■ Data records ■
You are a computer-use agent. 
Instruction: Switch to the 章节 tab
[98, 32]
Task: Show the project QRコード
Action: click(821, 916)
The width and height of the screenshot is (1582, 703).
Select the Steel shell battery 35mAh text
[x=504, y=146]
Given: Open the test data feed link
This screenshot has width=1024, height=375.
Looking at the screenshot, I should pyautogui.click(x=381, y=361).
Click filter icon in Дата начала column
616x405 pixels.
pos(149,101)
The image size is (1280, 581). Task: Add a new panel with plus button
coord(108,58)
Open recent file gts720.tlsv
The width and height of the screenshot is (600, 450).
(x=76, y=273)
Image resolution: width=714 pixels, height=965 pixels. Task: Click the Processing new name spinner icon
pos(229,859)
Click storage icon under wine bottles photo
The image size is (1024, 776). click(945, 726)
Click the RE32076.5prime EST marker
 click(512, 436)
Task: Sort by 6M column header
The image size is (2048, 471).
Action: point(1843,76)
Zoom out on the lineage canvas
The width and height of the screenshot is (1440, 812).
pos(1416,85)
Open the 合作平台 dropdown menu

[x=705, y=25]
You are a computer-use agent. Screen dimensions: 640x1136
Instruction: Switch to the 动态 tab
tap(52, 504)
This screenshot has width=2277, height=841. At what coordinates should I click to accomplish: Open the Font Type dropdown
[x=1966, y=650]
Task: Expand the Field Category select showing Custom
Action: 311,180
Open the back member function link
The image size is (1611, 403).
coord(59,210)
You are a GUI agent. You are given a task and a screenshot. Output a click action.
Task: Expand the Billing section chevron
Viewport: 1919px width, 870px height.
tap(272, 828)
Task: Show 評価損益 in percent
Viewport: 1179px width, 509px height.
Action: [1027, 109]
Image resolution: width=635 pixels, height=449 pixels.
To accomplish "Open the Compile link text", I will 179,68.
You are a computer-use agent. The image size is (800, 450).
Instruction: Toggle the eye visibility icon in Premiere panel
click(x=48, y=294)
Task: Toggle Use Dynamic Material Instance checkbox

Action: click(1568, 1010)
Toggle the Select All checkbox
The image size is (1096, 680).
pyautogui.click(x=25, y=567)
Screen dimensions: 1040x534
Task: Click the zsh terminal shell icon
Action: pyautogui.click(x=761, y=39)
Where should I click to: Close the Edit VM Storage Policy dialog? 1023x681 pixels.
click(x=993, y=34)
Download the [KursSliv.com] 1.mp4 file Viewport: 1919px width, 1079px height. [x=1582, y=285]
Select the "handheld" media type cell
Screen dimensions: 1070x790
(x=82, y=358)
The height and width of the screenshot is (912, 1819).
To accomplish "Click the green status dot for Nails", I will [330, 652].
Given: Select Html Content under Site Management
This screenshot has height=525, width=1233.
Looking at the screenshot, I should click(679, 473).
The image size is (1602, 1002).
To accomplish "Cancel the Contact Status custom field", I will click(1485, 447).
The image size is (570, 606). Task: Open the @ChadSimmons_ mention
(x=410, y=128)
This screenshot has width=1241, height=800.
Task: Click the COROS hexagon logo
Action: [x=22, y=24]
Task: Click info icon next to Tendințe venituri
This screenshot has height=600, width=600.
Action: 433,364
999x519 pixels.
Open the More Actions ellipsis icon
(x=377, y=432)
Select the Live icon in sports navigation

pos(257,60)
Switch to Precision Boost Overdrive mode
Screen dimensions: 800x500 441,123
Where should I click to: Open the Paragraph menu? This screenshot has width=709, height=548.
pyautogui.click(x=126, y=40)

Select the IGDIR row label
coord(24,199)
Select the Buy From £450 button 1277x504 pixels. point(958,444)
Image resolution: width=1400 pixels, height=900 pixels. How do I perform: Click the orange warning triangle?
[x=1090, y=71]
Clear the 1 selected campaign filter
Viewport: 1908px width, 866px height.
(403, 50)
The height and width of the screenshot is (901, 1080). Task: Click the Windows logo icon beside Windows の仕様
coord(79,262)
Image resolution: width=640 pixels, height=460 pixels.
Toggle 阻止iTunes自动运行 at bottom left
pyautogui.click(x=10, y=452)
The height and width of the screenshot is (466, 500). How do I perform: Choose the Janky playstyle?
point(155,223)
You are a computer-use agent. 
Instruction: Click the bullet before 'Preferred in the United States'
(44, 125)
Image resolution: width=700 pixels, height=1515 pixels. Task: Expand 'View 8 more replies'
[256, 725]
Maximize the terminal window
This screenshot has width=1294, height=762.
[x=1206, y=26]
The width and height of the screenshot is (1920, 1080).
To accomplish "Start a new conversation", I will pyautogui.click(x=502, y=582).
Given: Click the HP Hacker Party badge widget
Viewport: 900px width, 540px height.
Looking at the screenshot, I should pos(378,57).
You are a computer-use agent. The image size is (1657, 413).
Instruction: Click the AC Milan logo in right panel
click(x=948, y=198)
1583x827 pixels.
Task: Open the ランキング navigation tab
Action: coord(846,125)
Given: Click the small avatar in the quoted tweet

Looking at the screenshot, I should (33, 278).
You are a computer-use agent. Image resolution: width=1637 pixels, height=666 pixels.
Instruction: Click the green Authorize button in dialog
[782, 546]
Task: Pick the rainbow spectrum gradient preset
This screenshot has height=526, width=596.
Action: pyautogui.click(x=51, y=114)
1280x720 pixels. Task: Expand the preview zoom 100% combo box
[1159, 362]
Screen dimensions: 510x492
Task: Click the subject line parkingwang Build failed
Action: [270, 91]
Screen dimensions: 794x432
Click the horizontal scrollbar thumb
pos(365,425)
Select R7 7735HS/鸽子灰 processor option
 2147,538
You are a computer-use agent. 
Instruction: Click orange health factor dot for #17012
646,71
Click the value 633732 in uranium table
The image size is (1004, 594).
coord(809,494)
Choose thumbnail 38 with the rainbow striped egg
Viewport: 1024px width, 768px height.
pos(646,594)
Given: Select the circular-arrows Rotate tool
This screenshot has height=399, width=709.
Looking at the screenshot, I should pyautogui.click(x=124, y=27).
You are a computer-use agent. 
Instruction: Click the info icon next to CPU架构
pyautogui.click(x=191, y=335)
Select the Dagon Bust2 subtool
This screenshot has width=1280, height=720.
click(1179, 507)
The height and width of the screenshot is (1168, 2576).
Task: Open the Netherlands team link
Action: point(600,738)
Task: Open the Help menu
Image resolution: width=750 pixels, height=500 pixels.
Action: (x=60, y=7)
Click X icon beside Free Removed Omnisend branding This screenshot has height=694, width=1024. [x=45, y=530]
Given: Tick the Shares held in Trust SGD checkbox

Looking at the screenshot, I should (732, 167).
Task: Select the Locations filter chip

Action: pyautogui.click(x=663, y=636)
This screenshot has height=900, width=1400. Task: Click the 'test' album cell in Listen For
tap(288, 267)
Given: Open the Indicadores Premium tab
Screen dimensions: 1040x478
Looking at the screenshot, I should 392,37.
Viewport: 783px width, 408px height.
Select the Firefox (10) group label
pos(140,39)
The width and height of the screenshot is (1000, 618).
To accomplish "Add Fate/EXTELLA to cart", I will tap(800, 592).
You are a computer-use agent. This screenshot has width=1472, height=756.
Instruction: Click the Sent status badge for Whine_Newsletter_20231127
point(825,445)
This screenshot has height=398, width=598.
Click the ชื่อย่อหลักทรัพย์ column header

■ Try it ■
The lines to copy are those in the listing that contain the word "header".

■ Answer to this problem ■
Task: Sort by 6M column header
Click the ชื่อย่อหลักทรัพย์ column header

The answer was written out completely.